Sa « mission » : trouver dans les dossiers confidentiels la preuve de l’existence de vaisseaux extraterrestres et autres OVNI. Dans une interview accordée au « Guardian », Gary confirme d’ailleurs être tombé sur des documents explosifs : « J’ai trouvé une liste de gradés avec le titre de ‘Non Terrestrial Officers’… ce que j’ai interprété comme étant des gradés sur des bases non-terrestres.
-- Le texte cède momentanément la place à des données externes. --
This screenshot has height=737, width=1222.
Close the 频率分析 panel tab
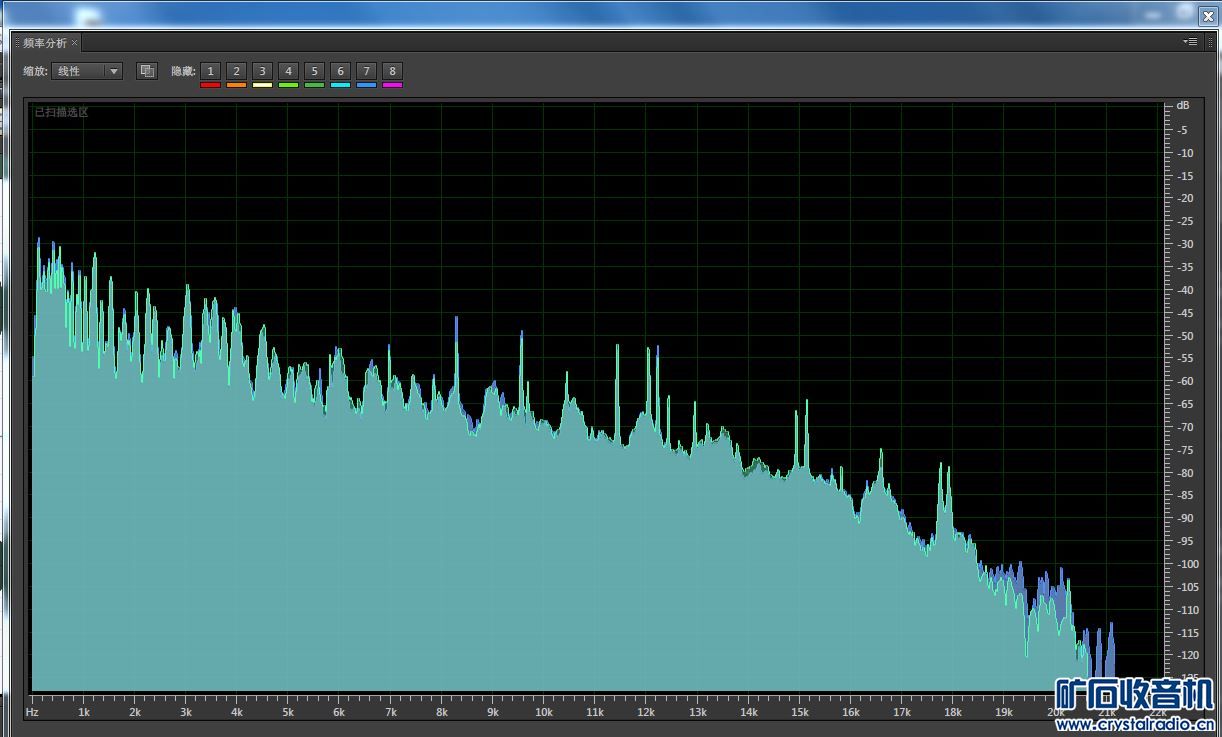pyautogui.click(x=75, y=43)
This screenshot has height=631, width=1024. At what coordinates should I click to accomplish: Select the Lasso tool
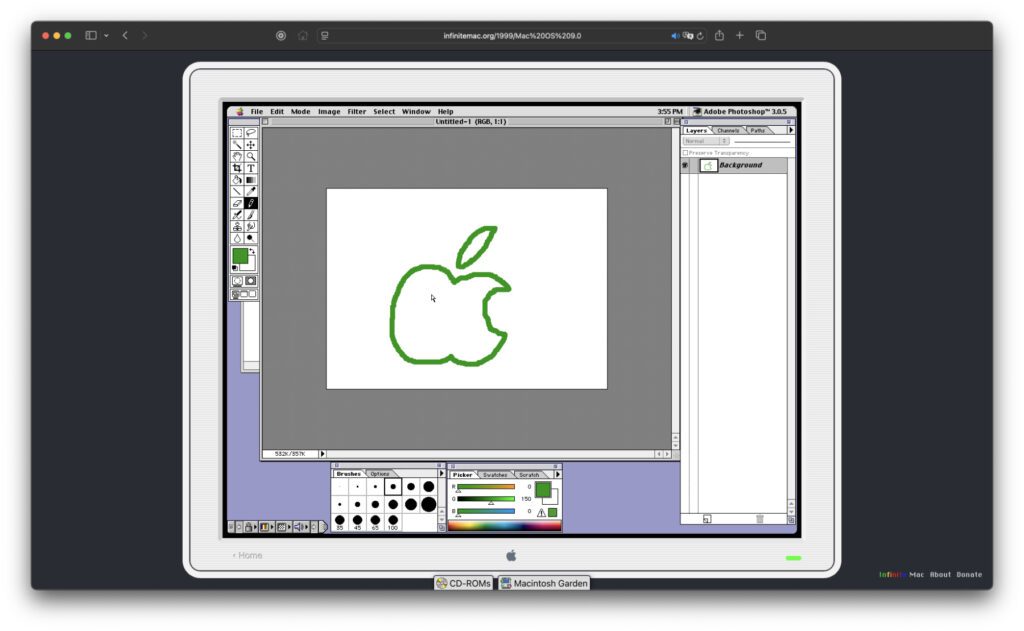(x=250, y=130)
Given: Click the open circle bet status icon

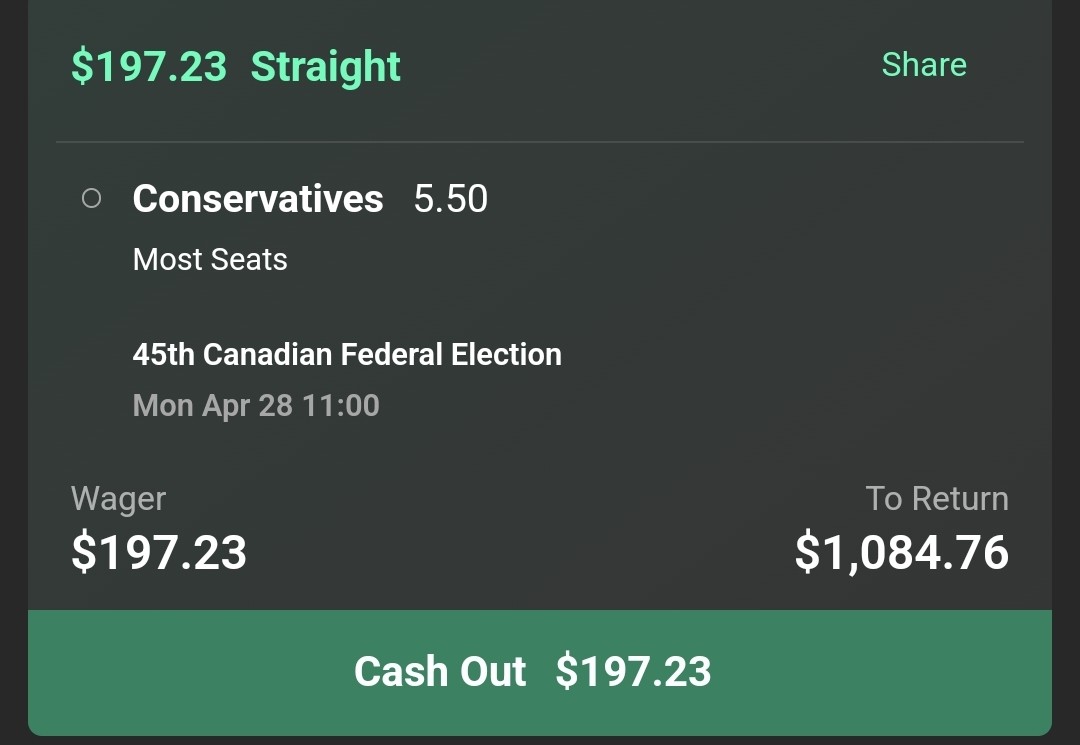Looking at the screenshot, I should pos(91,199).
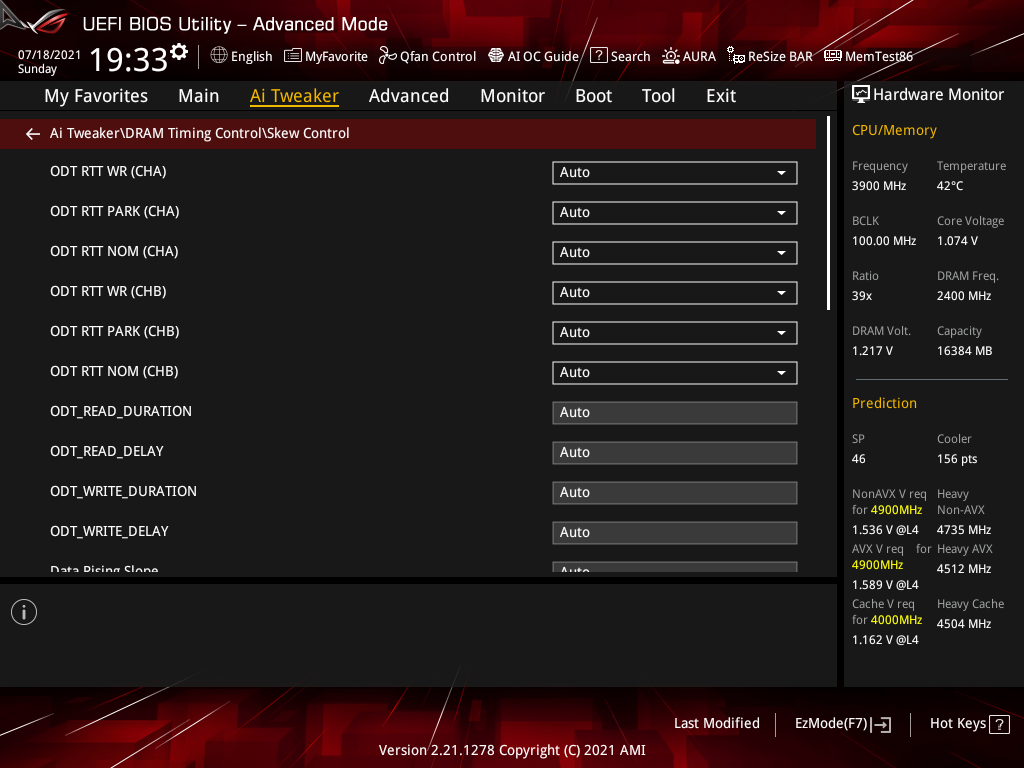Open the ODT RTT WR (CHB) options

(x=674, y=292)
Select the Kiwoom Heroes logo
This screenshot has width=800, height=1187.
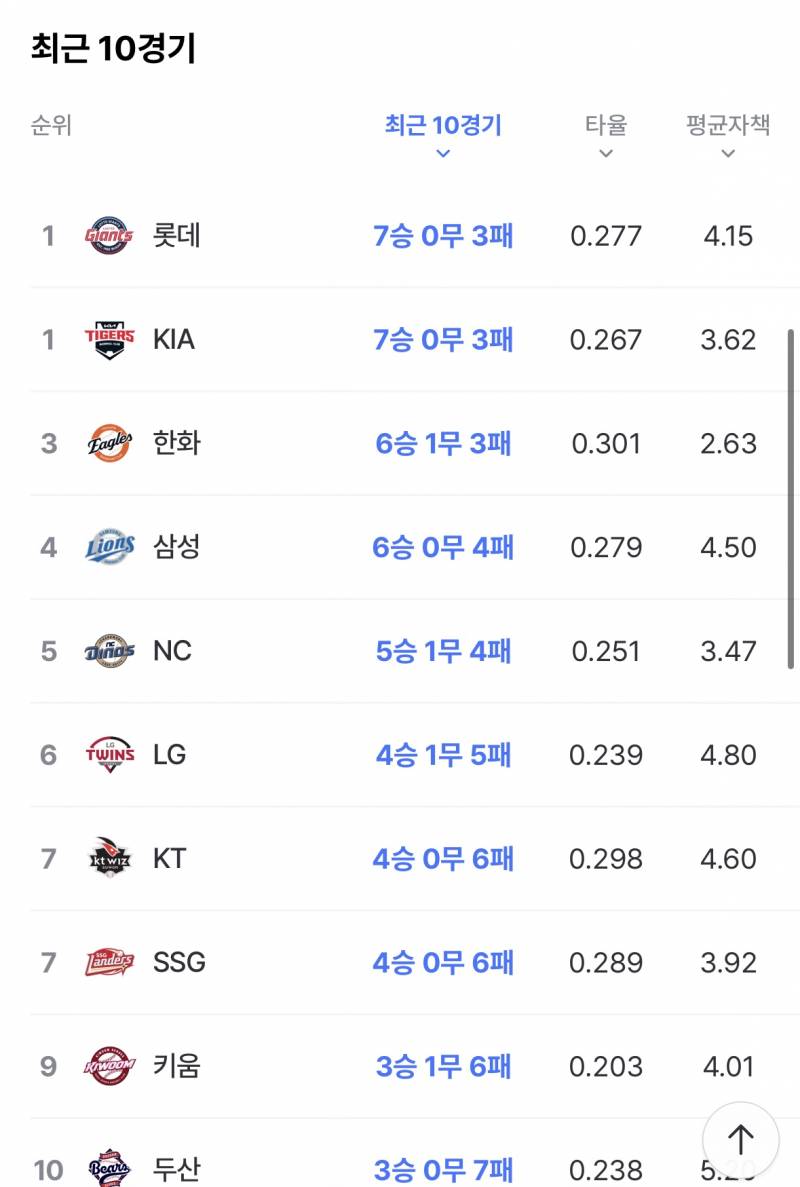110,1065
J’ai également trouvé une liste correspondant à des transferts entre flottes, associée à une liste de noms de vaisseaux qui, après recherche, ne font pas partie de la flotte U.S. J’en ai donc déduit qu’ils devaient être des vaisseaux spatiaux non listés ».

C’est selon le procureur général « le plus important piratage de système informatique militaire qui ait jamais eu lieu »…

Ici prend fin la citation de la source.